- [Data provided]
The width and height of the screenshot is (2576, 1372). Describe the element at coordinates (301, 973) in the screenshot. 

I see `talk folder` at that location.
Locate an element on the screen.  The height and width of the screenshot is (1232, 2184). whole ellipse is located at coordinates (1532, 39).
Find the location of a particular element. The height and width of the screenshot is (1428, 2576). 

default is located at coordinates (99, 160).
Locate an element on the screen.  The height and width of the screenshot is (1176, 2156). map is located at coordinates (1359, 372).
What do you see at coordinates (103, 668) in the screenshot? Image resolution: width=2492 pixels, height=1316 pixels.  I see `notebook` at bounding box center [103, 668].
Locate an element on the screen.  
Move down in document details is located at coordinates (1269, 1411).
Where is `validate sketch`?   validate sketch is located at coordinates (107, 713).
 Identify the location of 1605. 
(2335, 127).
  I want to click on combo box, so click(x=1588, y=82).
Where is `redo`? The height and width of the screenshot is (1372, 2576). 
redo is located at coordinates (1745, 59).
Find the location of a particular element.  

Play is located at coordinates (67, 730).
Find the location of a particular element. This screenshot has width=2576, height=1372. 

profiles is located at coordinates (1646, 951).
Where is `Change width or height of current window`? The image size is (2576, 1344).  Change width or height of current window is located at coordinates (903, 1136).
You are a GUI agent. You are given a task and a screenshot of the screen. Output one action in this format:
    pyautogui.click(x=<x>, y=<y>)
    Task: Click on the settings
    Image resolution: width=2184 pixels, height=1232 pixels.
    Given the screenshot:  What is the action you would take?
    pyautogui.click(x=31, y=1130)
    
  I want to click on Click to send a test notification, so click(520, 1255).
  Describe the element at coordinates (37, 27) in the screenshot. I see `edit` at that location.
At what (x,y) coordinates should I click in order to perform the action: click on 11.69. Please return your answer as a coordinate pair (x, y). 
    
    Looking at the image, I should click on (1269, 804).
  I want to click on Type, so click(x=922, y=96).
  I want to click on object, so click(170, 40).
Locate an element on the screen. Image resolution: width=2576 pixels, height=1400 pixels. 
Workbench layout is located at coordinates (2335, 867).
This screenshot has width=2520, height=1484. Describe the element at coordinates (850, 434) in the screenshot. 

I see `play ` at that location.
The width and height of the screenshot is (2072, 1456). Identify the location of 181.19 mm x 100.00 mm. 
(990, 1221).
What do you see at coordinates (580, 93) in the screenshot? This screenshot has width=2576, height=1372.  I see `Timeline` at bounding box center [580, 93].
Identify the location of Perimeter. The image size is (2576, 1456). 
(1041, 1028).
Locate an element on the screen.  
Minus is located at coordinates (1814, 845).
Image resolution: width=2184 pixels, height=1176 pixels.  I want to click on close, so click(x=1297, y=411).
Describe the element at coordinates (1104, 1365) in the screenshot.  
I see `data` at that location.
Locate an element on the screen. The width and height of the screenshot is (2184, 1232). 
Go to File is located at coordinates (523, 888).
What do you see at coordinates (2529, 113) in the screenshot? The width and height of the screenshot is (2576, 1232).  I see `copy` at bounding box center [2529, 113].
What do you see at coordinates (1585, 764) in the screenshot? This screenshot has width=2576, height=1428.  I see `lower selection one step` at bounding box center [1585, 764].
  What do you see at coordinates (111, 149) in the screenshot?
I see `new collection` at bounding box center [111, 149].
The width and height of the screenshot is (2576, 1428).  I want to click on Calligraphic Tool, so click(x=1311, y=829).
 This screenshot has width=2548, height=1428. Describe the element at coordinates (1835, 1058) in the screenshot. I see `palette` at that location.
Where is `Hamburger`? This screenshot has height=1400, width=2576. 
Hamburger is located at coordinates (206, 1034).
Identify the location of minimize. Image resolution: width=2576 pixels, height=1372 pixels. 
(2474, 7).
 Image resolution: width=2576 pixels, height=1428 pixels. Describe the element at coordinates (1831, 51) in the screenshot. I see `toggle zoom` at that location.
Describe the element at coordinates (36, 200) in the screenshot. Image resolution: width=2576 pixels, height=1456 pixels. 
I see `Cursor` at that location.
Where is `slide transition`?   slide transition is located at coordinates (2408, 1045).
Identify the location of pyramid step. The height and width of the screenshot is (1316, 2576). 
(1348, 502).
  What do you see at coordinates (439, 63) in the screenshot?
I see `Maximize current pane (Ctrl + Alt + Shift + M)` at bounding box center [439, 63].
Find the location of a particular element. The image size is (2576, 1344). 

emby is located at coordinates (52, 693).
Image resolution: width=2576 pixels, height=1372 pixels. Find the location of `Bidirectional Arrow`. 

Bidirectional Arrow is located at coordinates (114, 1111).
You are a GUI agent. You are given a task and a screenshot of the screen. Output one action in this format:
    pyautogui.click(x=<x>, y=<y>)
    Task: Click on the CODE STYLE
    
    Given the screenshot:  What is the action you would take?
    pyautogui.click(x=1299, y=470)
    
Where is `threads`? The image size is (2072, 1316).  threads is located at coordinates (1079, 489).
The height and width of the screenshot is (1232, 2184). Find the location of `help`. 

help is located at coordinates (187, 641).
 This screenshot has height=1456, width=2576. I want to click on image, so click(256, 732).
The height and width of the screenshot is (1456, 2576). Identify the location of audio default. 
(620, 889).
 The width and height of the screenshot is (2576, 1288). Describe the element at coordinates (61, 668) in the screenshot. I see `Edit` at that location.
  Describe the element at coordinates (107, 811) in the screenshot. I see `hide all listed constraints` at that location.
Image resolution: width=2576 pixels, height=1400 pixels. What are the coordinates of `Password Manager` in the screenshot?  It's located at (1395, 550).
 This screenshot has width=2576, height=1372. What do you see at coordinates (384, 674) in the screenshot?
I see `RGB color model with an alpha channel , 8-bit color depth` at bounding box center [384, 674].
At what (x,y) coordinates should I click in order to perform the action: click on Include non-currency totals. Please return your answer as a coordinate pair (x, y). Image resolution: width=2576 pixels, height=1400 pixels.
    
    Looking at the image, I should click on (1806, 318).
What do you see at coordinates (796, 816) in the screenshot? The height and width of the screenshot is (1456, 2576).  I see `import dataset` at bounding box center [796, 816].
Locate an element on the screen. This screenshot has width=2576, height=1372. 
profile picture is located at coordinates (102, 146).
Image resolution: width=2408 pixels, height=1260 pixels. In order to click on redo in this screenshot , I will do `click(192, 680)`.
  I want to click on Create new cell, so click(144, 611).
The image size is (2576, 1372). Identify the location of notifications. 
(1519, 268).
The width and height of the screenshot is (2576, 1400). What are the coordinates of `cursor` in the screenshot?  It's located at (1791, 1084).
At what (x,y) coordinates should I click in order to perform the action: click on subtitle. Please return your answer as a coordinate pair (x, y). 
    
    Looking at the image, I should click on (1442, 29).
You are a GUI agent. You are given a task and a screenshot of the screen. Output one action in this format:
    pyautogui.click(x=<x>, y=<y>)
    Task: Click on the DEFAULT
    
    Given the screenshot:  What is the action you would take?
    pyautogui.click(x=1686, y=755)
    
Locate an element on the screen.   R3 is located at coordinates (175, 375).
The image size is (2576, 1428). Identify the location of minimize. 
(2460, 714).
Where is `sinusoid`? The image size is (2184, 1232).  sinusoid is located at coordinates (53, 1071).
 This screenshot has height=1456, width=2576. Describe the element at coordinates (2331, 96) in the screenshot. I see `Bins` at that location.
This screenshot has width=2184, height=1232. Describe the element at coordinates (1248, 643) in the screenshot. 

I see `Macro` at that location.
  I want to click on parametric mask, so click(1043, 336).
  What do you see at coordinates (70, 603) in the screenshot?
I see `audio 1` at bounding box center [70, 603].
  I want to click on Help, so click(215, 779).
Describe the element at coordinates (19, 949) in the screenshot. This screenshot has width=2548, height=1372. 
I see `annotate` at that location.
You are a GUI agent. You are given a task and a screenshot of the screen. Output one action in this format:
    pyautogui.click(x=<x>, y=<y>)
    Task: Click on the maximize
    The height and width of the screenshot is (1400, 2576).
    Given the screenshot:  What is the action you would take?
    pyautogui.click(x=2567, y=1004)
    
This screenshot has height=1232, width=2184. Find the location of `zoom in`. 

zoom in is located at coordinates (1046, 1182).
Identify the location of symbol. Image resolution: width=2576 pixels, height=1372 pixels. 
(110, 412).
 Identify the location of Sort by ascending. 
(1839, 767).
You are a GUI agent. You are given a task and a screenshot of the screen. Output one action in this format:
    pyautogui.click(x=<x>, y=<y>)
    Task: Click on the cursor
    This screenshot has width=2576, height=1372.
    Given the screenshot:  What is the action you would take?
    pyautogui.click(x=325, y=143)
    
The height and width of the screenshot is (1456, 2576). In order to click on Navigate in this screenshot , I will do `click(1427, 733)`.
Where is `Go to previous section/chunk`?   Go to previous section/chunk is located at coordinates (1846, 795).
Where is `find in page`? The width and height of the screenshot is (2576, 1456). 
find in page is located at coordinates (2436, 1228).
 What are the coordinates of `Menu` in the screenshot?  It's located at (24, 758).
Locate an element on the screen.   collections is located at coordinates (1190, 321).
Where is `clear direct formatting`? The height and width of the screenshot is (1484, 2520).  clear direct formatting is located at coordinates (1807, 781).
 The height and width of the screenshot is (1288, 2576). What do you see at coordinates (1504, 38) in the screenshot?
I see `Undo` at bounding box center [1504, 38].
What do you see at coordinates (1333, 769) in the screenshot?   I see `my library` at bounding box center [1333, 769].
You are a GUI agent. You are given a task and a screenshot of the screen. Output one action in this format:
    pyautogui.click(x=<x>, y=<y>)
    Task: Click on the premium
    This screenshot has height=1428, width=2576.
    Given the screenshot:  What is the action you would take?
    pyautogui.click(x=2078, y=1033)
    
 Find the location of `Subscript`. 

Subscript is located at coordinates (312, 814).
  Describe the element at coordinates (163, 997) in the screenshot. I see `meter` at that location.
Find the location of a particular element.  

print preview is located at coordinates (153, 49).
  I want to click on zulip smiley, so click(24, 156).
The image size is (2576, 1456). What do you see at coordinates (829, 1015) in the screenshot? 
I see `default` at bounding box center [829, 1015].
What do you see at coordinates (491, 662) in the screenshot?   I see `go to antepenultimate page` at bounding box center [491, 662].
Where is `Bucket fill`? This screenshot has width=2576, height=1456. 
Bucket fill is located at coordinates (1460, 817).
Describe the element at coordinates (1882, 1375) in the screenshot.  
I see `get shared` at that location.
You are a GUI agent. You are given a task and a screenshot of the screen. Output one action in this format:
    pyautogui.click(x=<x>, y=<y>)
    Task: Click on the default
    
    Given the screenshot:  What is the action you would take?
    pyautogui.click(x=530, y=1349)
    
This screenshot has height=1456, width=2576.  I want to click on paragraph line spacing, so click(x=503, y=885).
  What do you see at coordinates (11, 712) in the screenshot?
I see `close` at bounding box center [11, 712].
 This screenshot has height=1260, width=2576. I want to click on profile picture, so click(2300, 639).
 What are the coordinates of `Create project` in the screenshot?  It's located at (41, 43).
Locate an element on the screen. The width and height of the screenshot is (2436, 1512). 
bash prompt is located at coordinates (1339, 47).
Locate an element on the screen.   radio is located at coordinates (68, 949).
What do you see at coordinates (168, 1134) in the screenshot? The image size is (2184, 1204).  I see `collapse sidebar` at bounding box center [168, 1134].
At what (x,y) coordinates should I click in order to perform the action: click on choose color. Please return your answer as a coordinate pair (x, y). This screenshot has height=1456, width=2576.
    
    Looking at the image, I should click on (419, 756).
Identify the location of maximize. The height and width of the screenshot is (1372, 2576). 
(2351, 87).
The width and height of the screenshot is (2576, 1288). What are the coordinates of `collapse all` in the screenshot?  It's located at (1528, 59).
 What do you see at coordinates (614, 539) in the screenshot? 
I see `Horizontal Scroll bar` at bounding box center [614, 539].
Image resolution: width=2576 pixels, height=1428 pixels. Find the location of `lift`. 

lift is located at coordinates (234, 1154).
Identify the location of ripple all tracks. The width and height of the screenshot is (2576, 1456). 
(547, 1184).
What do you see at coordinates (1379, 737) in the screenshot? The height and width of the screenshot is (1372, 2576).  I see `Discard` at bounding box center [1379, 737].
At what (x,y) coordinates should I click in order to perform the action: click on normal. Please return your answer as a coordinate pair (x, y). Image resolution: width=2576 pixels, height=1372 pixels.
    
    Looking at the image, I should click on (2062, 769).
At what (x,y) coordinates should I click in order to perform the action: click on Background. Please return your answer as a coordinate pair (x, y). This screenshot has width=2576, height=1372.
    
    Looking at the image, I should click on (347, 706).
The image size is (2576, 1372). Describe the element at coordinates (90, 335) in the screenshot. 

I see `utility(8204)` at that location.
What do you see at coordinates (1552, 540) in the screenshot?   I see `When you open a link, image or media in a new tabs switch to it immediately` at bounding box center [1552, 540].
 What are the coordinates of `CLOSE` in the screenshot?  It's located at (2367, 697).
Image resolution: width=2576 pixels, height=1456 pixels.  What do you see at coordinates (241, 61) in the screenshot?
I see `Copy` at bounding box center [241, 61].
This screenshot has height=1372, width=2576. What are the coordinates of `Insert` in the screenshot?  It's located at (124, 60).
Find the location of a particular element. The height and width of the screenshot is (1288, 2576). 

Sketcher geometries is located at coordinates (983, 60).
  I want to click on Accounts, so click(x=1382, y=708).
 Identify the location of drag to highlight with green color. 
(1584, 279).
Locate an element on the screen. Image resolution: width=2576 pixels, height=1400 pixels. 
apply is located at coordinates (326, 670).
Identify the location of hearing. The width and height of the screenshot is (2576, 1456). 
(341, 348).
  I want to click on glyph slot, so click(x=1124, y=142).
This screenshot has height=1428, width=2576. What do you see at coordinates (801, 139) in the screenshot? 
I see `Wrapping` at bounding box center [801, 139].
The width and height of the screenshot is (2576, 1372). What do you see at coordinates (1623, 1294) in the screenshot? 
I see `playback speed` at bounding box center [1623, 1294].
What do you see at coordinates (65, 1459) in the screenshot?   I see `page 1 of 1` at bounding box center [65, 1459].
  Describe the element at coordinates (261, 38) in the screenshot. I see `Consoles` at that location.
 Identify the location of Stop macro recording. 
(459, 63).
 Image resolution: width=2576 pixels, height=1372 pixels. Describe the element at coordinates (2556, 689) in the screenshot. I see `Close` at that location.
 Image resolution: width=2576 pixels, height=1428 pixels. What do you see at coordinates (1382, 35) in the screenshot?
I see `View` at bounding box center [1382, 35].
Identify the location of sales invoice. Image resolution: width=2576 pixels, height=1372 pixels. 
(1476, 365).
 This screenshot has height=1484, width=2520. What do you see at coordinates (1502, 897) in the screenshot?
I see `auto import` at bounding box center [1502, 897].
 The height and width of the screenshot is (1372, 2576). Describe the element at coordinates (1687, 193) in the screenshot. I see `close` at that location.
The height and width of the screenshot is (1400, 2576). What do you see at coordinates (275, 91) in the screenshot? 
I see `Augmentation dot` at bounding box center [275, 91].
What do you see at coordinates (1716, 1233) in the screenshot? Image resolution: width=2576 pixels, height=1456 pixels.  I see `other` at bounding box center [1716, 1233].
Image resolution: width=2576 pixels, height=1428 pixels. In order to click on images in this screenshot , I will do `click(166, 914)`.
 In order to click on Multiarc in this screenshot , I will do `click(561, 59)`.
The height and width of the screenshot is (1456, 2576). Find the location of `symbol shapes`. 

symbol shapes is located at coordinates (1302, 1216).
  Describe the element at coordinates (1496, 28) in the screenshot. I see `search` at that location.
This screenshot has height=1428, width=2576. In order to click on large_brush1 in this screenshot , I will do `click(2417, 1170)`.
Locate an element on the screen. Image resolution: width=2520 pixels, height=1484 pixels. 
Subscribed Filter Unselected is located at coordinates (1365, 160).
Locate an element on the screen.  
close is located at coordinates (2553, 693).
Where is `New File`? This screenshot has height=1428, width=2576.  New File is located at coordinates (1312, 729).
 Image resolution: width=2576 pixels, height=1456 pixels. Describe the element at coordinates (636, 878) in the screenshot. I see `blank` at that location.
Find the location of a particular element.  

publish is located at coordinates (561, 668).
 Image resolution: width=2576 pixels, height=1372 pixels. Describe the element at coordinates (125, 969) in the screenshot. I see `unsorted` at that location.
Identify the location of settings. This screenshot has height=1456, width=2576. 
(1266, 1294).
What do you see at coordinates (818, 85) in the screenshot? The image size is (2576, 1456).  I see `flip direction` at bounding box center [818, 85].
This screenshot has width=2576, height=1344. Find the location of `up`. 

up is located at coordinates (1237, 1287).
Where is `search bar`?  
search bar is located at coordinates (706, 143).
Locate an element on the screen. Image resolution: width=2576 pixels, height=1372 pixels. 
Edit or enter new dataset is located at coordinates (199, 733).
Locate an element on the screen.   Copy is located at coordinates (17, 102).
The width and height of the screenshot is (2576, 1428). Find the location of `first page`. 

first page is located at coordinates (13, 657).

- [Exercise directions] Reproduce the lines verbatim, everything from the start of the lines down to the line containing "coordinates (1532, 39).", both ends included.

- [Correct answer]
The width and height of the screenshot is (2576, 1372). Describe the element at coordinates (301, 973) in the screenshot. 

I see `talk folder` at that location.
Locate an element on the screen.  The height and width of the screenshot is (1232, 2184). whole ellipse is located at coordinates (1532, 39).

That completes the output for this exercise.